在日常的苦难与制度的禁锢面前,诗歌何为?音乐何为?为什么那些创造爱与美的人会成为专制者的眼中钉?《窃听风暴》或多或少地给出了自己的答案。在极端的年代,掌权者通过“新词”推销真理,并用冗长的真理说服民众自己生活在幸福之中。然而,发乎心灵的诗歌与音乐,会激起人们对爱与美的回忆与向往。它们一旦抵达内心,谎言织起的真理大厦顷刻间变得弱不禁风。
怀想自由的人们不会忘记电影《肖申克的救赎》里主人公安迪坐在监狱长办公室里播放《费加罗的婚礼》时的感人场景。只在刹那之间,这座狰狞的监狱仿佛变成了一座救赎人心、放飞希望的教堂。一切如安迪所说,“有一种鸟是关不住的,因为它的每一片羽毛都闪着自由的光辉。”合乎人性的音乐可以穿透监狱的铜墙铁壁,打开人心的枷锁;它不用长篇大论,而是用人们凭借直觉便可以感受的美将人们从极权千万种幸福的理由中解救出来。
文艺的真正价值不在于为社会进步提供解决方案,而在于对人性之美的坚定的扶持。一个社会由封闭走向开放的过程中,那些符合人性的音乐之所以会被当权者视为“靡靡之音”而加以贬斥,正是因为文艺具有招魂的品质。正因为此,在极端的年代,诸如音乐、诗歌和绘画等艺术被纳入到意识形态的范畴加以控制。就像《一九八四》中所创造“新词”,它不仅为“英社”拥护者提供一种表达世界观和思想习惯的合适手段,而且也是为了使得所有其他思想方式不可能存在。一旦失去了造句能力,不能识别饱含于历史之中的意义,人们便不再有异端的思想。
《窃听风暴》是一部关于自我救赎的电影。作家在反抗中找回了自己,窃听者在光荣背叛中获得了拯救。今天,互联网的发展使人们渐渐熟悉了远程教育,事实上,《窃听风暴》也向人们展示了柏林墙时代远程教育的另一种形态——只要相信人的良知未泯,那么就有可能让被窃听的书斋变成课堂,让窃听者变成了入室弟子,让监控记录变成了课堂笔记。
帝国的藤蔓
“条条大路通罗马”道尽了罗马昔日的繁华。据说罗马人征战到哪里,就把“大路”修到哪里。野心勃勃的统治者总是通过对各种“道路”资源的占有实现对社会的控制,其目的莫不是为了阻断社会横向的交往,锻造“下面”对“上面”的服从。极权之最,无非是将公共权力与社会权利完全集于政府之手。政府控制了政治、经济、文化以及生活的每个维度,使社会缩减到赤贫与破产的地步。
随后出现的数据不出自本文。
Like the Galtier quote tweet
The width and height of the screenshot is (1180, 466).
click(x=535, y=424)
柏林墙倒塌后,一个偶然的机会,德雷曼从乌诺嘴里得知自己一直处于被监控的状态。回到家里,顺着墙纸和屋角,德雷曼拽出了许多根隐藏多年的电线,此时的他大梦方醒。一个旧的时代结束了,像是为死去的极权时代料理后事。德雷曼将一根根电线攥在了手里,帝国的藤蔓已经干枯,失去了往日的生命。曾几何时,它们盛极一时,以其隐秘却又无所不在的暴戾蔓延到私人生活的每一个角落,为帝国获取收成。从厕所到客厅,从卧室到书房,只要斯塔西认为有必要,它们便可以以国家安全的名义占领社会生活的每个角落。
伸进居民卧室的藤蔓,难免让人想起章鱼。在西方,人们通常用章鱼来比拟难以抗拒的恐怖力量。雨果《海上劳工》里的主人公便是被章鱼这“大海里的吸血鬼”缠住拖向大海深处;科幻小说里,章鱼同样被视为人类潜在的敌人——章鱼具有极权的品性,它占有、抓握、吞噬,似乎具有毁灭一切的力量。
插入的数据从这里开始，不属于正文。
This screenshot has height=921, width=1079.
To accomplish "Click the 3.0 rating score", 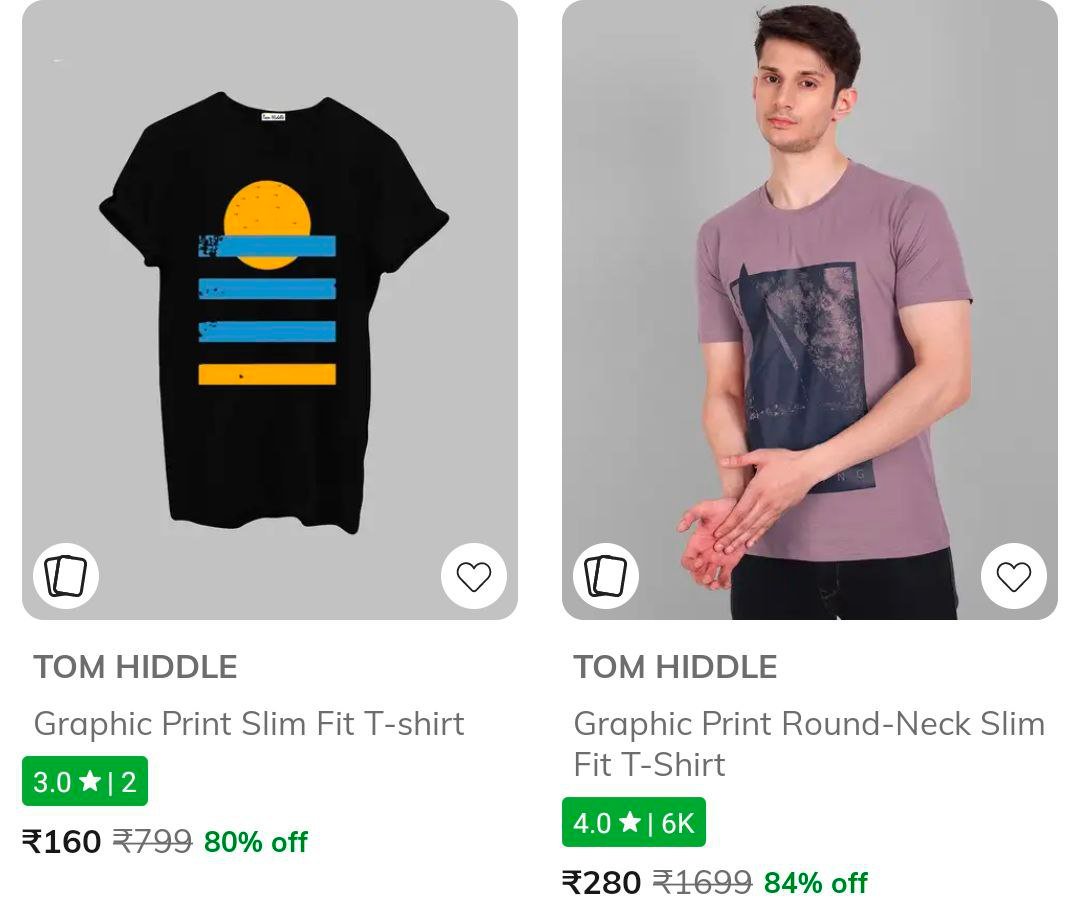I will click(x=52, y=782).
从脑袋上直接长出八条腕足,章鱼的身体更像是一个隐喻,为我们展示了极权时代的星状结构——中央控制八方。如雨果所说,章鱼是一团腐烂的肉,是疾病的丑怪化身,它的纠缠便是绞杀,它的接触便是瘫痪。
当斯塔西分子按着西兰德的招供去找打字机时,精神几近崩溃的西兰德不顾一切的跑到了街上,被一辆急驰而来的汽车撞破了脑袋。西兰德的死,无疑是一个时代的悲剧。显而易见,她的真实死因是章鱼的绞杀、是帝国藤蔓的“藤缠树”。
西兰德曾经悲叹:“上帝的眼睛从不向下看。”然而,人的眼泪总是要向下流的。威斯勒见证了这一切,他跪在西兰德面前……此时此刻,相信许多人都会像威斯勒一样,在弱者身上看到自己现在与将来的境遇,意识到自己身处人类之中。